§ **Selected text**
☆ ☆ ☆ ☆

#1 NEW YORK TIMES BESTSELLER • Discover the global phenomenon that tells an unforgettable story of love, loss, and healing.
“Compellingly artful . . . [a] blockbuster memoir.”—The New Yorker (Best Books of the Year)
It was one of the most searing images of the twentieth century: two young boys, two princes, walking behind their mother’s coffin as the world watched in sorrow—and horror. As Princess Diana was laid to rest, billions wondered what Prince William and Prince Harry must be thinking and feeling—and how their lives would play out from that point on.
For Harry, this is that story at last.
Before losing his mother, twelve-year-old Prince Harry was known as the carefree one, the happy-go-lucky Spare to the more serious Heir. Grief changed everything. He struggled at school, struggled with anger, with loneliness—and, because he blamed the press for his mother’s death, he struggled to accept life in the spotlight.
At twenty-one, he joined the British Army. The discipline gave him structure, and two combat tours made him a hero at home. But he soon felt more lost than ever, suffering from post-traumatic stress and prone to crippling panic attacks. Above all, he couldn’t find true love.

☆ ☆ ☆ ☆

§ **Recorded data**

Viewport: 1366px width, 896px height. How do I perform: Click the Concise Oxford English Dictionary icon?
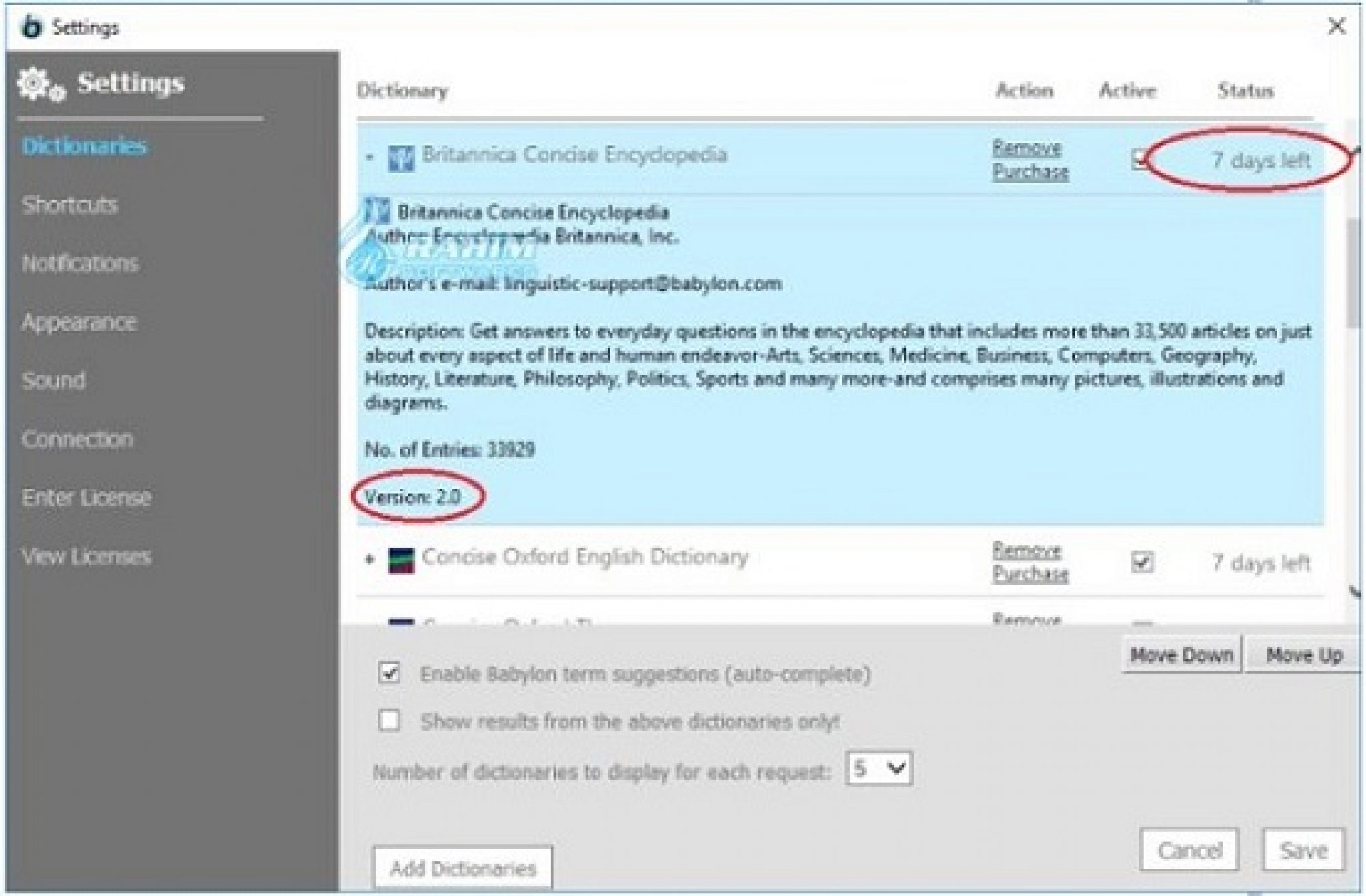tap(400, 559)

☆ ☆ ☆ ☆

§ **What is asked**
• 1. Please turn the paragraph that begins "At twenty-one" in the memoir description above the data into a short bulleted list that keeps its main facts.
• 2. Write a continuation of the memoir description, picking up after its final sentence.

§ **Expected outputs**
• 1.
- Joined the British Army at twenty-one
- Army discipline gave him structure
- Two combat tours made him a hero at home
- Soon felt more lost than ever, with post-traumatic stress and crippling panic attacks
- Above all, couldn't find true love

• 2.
Then he met Meghan. The world was swept away by the couple’s cinematic romance and rejoiced in their fairy-tale wedding. But from the beginning, Harry and Meghan were preyed upon by the press, subjected to waves of abuse, racism, and lies. Watching his wife suffer, their safety and mental health at risk, Harry saw no other way to prevent the tragedy of history repeating itself but to flee his mother country. Over the centuries, leaving the Royal Family was an act few had dared. The last to try, in fact, had been his mother. . . .
For the first time, Prince Harry tells his own story, chronicling his journey with raw, unflinching honesty. A landmark publication, Spare is full of insight, revelation, self-examination, and hard-won wisdom about the eternal power of love over grief.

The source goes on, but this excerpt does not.